Shall we add Vancouver, B.C., to the list? I certainly hope so.
While all that press rendered to New York can get a bit overwhelming at times, it doesn’t make the concept any less intriguing, especially if localized for specific iconic structures. With officials in Vancouver now officially discussing the idea of turning downtown viaducts into elevated parks and even the far-fetched concept of the soon-to-be-demolished Port Mann Bridge into what would certainly come out as the coolest park imaginable, at least Vancouver has hope of creating an elevated park.

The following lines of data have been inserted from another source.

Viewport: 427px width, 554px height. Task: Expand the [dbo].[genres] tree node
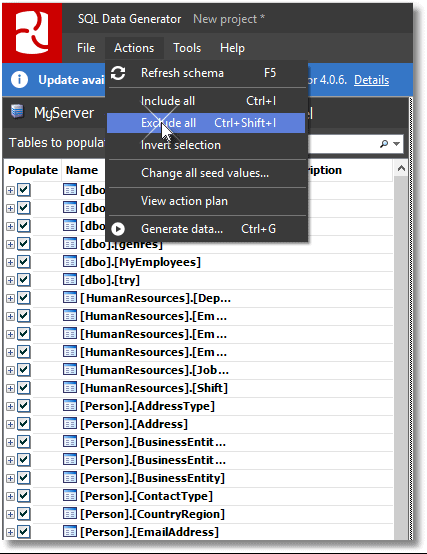(x=10, y=244)
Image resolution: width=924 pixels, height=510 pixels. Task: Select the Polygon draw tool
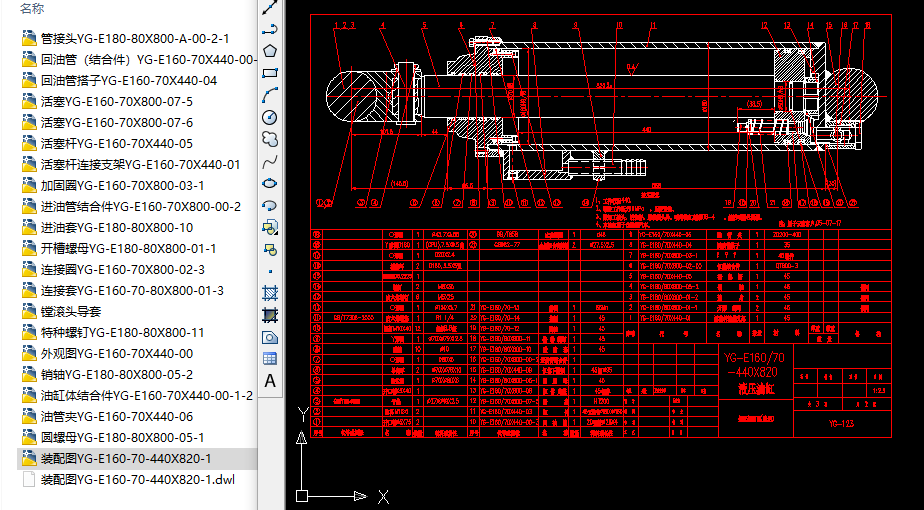[x=269, y=51]
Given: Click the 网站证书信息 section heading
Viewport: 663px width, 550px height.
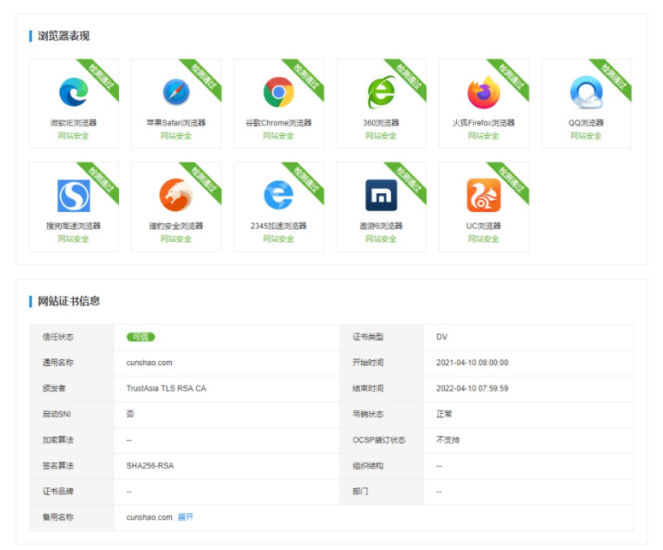Looking at the screenshot, I should coord(69,301).
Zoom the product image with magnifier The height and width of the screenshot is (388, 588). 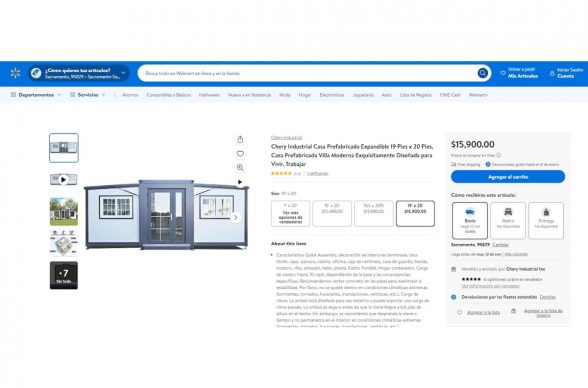[240, 168]
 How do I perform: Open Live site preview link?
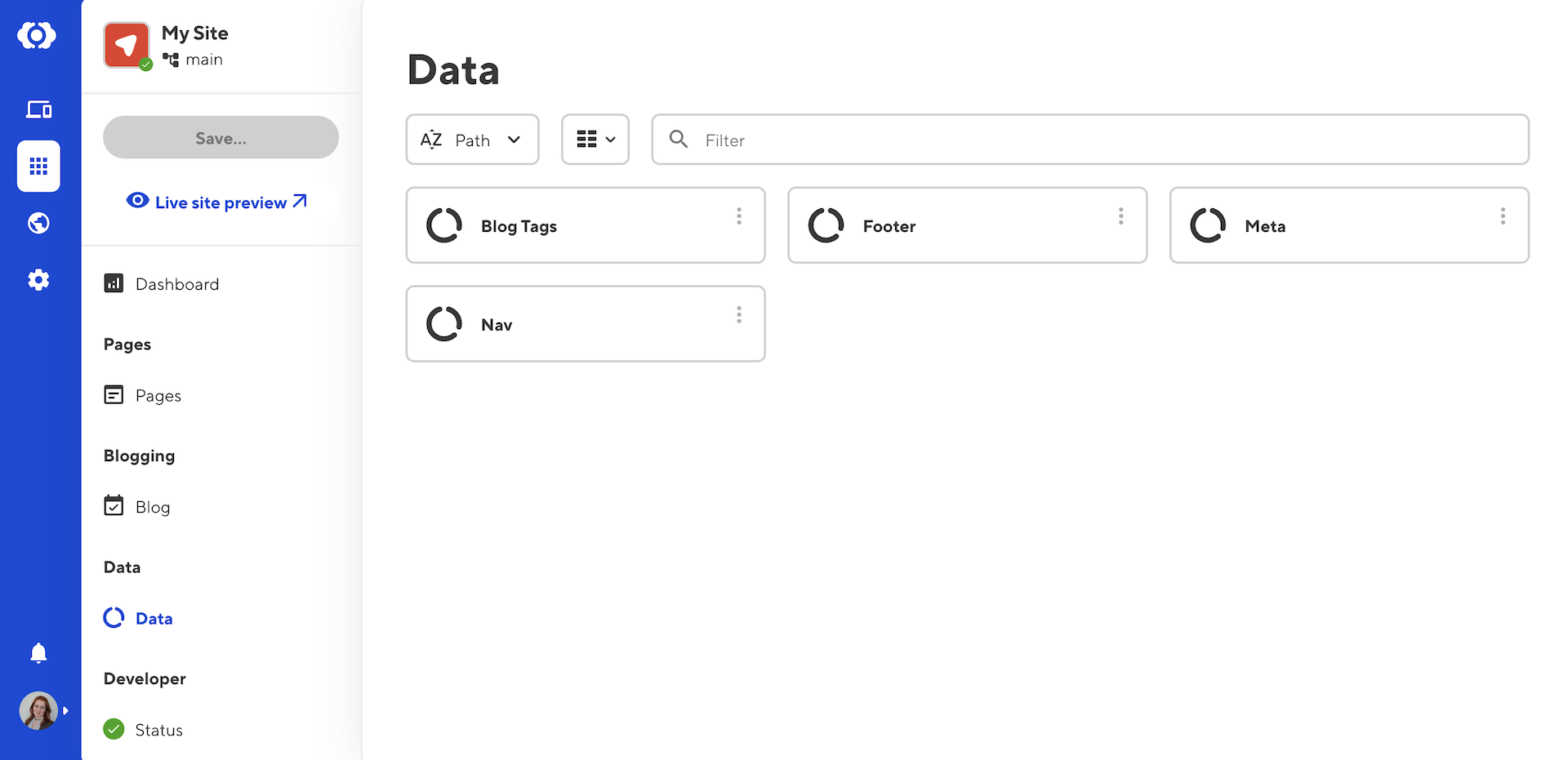[x=220, y=202]
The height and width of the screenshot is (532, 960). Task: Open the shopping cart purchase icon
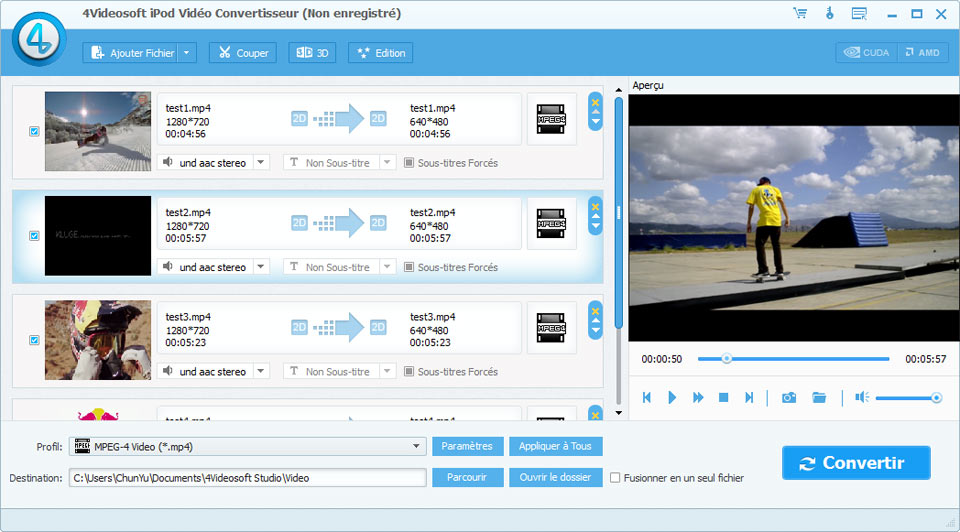pyautogui.click(x=799, y=14)
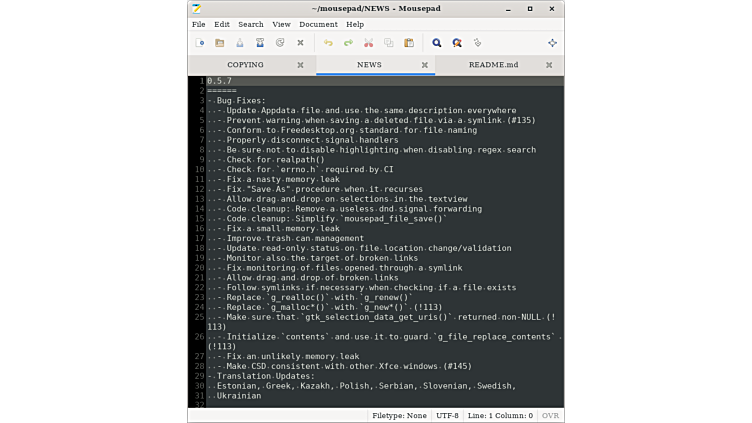
Task: Reload the document using the toolbar icon
Action: 280,43
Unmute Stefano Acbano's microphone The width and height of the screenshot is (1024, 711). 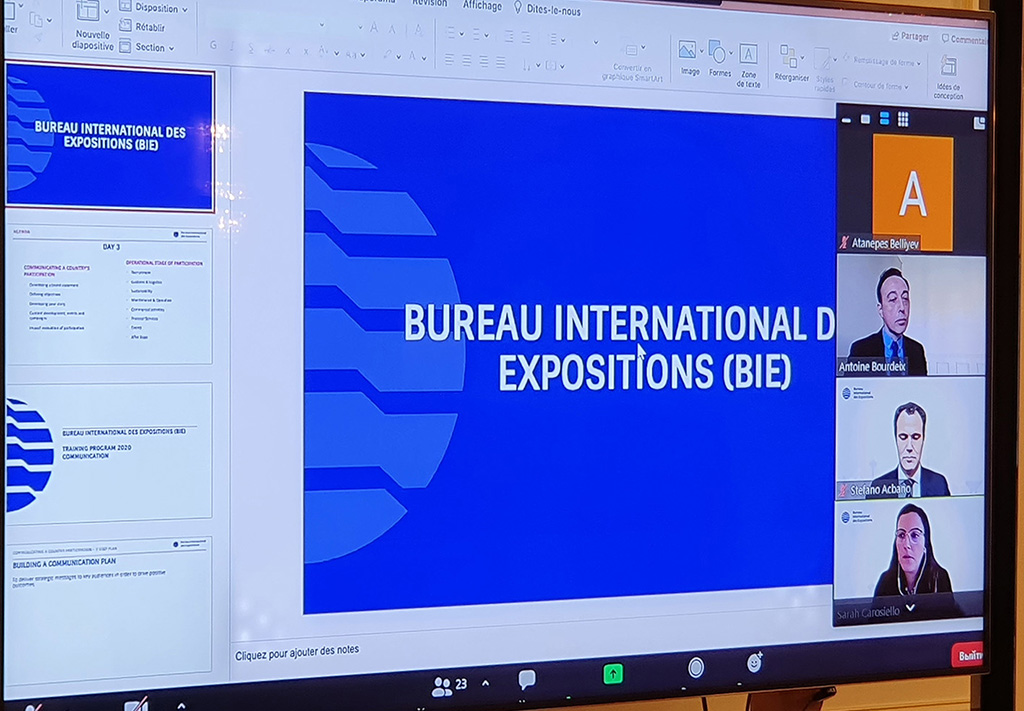pyautogui.click(x=843, y=491)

Metro manager Gaeten Royer was the first official to float the idea at public meetings, even suggesting the Port Mann option. Sure, getting the massive Port Mann Bridge over the Fraser River turned into a park has about as much chance of succeeding as Vancouver did in quelling the riots immediately following its Stanley Cup loss last year, but it is fun to dream. Currently crews are building an entirely new bridge next to the old one, which will be torn down when no longer needed due to its age and maintenance requirements. Changing that course of action would require a governmental intercession the likes of which Canada hasn’t before seen.
While the concept of turning a multi-lane highway bridge into a park intrigues, the plausibility of using Vancouver’s small viaduct system for one or more elevated parks has real possibility, if the right people get behind the move.
The Dunsmuir and Georgia viaducts have already met their political end as vehicle-conveying roads, as officials have started the public process of determining their eventual fate. But that hasn’t yet run its course and there remains little love for what was to be the start of an in-city freeway connector that was later ditched, especially as the city now considers ripping out the twin viaducts altogether. With such a doomsday scenario likely in place for the concrete structures, the hope of an elevated park could gain real traction in a city that highly values reuse and craves public space.
A new park sure beats a heap of concrete rubble.